What the metrics mean
Latency (reported as p50 / p95 / p99):
- Time to first token (TTFT) — how long after a request arrives before the first output token streams back. The number users feel first.
- Inter-token latency (ITL) — average gap between successive output tokens. Drives perceived “typing speed.”
- End-to-end latency (E2E) — total time to complete a request.
Throughput:
- Requests per second (QPS) — request arrival rate.
- Token throughput — tokens/second, split into prefill (processing the prompt, with a separate line for cache-hit tokens) and decode (generating output).
Request load:
- Request activity — the rate of requests arriving at and completing on the endpoint over time.
- Running — requests currently being processed.
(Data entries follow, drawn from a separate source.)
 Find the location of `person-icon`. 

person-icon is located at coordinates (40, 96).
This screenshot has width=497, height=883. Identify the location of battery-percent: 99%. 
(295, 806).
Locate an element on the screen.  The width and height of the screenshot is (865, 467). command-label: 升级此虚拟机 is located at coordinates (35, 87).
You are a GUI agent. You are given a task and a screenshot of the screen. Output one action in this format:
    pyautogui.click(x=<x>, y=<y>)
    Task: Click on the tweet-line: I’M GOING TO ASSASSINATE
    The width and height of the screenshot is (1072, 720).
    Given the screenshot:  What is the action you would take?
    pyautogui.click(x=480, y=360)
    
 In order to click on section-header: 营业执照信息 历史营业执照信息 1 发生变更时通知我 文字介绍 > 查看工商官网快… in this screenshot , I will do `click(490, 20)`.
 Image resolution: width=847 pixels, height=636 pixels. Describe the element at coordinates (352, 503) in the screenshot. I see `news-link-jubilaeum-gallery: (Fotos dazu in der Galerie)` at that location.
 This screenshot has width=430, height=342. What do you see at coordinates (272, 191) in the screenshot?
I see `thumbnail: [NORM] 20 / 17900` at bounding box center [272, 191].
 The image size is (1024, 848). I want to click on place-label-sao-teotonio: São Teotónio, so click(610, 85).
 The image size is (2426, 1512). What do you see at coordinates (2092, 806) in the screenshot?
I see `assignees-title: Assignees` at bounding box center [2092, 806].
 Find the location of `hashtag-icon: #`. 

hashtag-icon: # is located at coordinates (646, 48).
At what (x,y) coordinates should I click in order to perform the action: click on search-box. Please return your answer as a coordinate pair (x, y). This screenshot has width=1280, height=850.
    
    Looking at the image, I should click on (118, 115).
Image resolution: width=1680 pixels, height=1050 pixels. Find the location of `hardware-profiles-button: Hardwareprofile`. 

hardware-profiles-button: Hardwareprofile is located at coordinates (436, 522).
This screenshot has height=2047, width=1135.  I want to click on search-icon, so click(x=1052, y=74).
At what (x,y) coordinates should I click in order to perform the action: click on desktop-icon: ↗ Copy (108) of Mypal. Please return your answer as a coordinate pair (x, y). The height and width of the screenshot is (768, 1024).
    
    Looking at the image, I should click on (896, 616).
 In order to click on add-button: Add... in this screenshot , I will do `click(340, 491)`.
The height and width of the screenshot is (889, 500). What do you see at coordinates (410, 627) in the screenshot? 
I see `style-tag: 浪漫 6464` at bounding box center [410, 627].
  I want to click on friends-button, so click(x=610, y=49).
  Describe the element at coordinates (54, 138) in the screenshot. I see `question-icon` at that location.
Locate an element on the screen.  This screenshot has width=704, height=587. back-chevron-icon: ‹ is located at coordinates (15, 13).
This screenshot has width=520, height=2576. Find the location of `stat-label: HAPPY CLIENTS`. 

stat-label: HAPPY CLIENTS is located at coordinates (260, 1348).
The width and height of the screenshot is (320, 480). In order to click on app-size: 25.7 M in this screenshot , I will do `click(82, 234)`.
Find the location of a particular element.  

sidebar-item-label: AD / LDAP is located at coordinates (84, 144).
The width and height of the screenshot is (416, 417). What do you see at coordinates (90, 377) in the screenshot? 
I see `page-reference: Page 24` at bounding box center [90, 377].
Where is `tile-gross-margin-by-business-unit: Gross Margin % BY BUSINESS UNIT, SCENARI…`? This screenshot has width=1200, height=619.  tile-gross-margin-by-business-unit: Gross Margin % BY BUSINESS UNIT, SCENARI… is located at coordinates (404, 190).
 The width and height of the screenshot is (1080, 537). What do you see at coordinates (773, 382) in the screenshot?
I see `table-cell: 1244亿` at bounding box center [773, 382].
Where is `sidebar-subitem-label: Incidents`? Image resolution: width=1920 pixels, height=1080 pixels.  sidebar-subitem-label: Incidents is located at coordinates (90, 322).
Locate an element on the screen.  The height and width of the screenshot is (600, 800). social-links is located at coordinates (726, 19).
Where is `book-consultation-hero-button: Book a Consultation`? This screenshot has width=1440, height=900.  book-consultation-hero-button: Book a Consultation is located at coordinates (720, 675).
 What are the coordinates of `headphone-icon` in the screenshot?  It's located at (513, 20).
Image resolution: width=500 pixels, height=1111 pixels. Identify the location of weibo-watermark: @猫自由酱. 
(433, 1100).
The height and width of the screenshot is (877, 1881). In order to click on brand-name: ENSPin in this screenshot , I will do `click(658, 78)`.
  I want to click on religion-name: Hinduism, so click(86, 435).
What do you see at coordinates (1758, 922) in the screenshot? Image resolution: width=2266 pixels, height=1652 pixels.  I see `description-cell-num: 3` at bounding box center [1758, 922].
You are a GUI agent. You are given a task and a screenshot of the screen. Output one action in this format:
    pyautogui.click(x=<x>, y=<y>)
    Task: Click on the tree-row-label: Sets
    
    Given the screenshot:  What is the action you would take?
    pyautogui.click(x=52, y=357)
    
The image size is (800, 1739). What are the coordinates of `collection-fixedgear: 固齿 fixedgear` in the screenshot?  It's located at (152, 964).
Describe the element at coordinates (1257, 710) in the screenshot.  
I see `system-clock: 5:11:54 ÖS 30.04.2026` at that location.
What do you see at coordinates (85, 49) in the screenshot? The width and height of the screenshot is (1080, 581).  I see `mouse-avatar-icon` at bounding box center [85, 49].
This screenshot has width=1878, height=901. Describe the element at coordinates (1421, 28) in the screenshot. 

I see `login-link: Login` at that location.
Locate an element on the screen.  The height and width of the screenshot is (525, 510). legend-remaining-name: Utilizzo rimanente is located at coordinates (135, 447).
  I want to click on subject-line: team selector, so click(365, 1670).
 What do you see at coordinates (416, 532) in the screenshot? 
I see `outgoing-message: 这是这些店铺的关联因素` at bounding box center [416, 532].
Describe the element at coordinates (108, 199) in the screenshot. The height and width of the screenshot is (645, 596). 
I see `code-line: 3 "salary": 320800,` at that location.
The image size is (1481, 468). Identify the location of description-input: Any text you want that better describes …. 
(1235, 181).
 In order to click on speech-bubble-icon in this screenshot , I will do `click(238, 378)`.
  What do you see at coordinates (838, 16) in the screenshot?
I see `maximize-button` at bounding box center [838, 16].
- Queued — requests waiting for a free slot. Sustained queueing means the fleet is saturated and scaling up.
Speculative decoding (only for recipes that use it) — the average number of draft tokens accepted per step; higher means speculation is paying off.
Caveats
- Metrics need traffic. Latency and throughput are computed over recent rolling windows; an idle or scaled-to-zero endpoint shows no current data.
- Cold starts skew early numbers. The first requests after a scale-up include model load time. Look at steady-state windows when evaluating performance.
- Percentiles need volume. p95/p99 are only meaningful once enough requests have accumulated in the window.
- Endpoint metrics are available in the dashboard. To get repeatable performance numbers under a controlled load, run a benchmark.